> WORK INSTRUCTIONS
Collect every line of the records below that contains the string "resolution", treating uppercase and lowercase as different.

> RECORDS TO USE
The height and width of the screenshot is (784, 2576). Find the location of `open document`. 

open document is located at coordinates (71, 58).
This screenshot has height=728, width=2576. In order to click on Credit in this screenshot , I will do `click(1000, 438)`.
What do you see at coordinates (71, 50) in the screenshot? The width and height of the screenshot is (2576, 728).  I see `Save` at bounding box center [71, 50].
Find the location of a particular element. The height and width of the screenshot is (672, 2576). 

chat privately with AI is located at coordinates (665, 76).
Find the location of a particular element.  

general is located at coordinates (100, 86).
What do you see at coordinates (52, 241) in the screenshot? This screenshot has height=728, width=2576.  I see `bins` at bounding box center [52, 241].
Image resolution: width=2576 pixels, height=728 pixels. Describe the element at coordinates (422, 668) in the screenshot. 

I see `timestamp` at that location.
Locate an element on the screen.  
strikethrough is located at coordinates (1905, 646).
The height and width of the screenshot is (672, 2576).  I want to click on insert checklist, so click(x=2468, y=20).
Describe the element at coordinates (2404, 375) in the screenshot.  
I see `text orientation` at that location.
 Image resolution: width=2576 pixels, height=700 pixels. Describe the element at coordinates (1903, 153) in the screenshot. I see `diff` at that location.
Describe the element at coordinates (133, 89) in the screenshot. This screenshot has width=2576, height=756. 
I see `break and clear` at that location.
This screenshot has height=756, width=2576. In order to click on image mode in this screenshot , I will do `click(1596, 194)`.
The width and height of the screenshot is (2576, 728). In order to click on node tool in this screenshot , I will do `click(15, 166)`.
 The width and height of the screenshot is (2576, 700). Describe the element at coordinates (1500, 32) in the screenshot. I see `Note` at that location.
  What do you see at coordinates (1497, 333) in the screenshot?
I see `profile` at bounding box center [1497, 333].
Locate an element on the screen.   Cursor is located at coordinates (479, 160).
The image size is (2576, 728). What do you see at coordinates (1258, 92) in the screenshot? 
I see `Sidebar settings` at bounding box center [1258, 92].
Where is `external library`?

> OUTPUT OF THE TASK
Image resolution: width=2576 pixels, height=728 pixels. Describe the element at coordinates (422, 668) in the screenshot. 
 Image resolution: width=2576 pixels, height=700 pixels. Describe the element at coordinates (1903, 153) in the screenshot. I see `diff` at that location.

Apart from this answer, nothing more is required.